(Исходный отрывок)
⁂

Но были и спокойные дни, и тогда жизнь шла своим нормальным порядком в дортуарах. После прихода в дортуар каждая из нашего класса прежде всего тщательно смачивала пелеринку и белый передник и складывала их под подушками, как под прессом. Это делалось ввиду требования классной дамы, чтобы передники и пелеринки были не смяты; затем некоторые ложились на пол с целью придать прямоту своей спине, в иных местах слышалась горячая молитва и стук от бесконечного числа поклонов. Самые храбрые и enfants terribles подходили к еле мерцающему ночнику и там читали или учились, пока не заслышат чьих-нибудь шагов.

⁂

(Записи)
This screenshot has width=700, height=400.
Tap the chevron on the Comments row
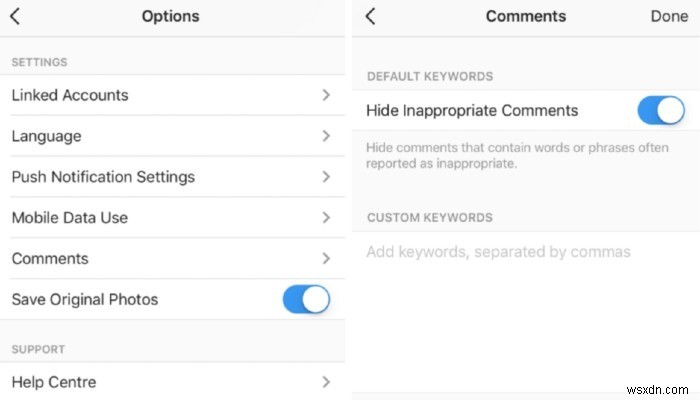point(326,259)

⁂

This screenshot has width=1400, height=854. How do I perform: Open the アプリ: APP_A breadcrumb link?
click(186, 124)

⁂

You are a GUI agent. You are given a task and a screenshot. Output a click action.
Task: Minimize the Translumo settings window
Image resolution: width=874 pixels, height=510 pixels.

⁂

(Задания)
1) Ответьте на вопросы по отрывку о жизни в дортуарах.
(a) Что каждая из класса прежде всего делала с пелеринкой и белым передником после прихода в дортуар?
(b) С какой целью некоторые ложились на пол?
(c) Где читали или учились самые храбрые и до какого момента они это делали?
2) Изложите содержание отрывка о жизни в дортуарах в двух предложениях.
3) Продолжите отрывок о жизни в дортуарах с того места, где он заканчивается.
Записи в данной работе не используются.

(Ответы)
1)
(a) Тщательно смачивала их и складывала под подушками, как под прессом.
(b) Чтобы придать прямоту своей спине.
(c) У еле мерцающего ночника, пока не заслышат чьих-нибудь шагов.

2) В спокойные дни жизнь в дортуарах шла обычным порядком: придя туда, каждая из класса смачивала пелеринку и передник и клала их под подушки, поскольку классная дама требовала, чтобы они не были смяты. Затем одни ложились на пол, чтобы выпрямить спину, другие усердно молились, а самые храбрые читали или учились у ночника, пока не слышали чьих-нибудь шагов.

3)
После таких спокойных ночей институтки просыпались на следующий день веселыми и бодрыми. Каждая бежала впопыхах к огромному резервуару с множеством кранов и старалась захватить место за умывальником, чтобы тщательнее вымыться, так как каждый день осматривали наши руки и ногти. Иные, более вялые, доходили до слез, видя, что время идет, а им приходится все выжидать очереди, стоять около медного резервуара, перебросив полотенце через плечо.
В первый день моего пребывания ночь прошла благополучно. На следующий день утро было солнечное, радостное.
Была ранняя осень, и нам объявили в классе, что нас поведут гулять в сад.
После различных назиданий и 10-минутной стоянки в парах нас повели наконец в сад после 12 часов. Я опять прошла через парадную дверь, у которой стоял и улыбался одинаково добродушно наш Илья. Видна была какая-то особенная близость его к институткам и их к нему. Ему улыбались, молча как бы о чем-то вопрошали, некоторые тихонько спрашивали: «Есть ли мне письмо?.. Будет ли скоро письмо?.. Дайте мне письмо... Достаньте мне письмо... Когда я получу письмо?..» и т.д.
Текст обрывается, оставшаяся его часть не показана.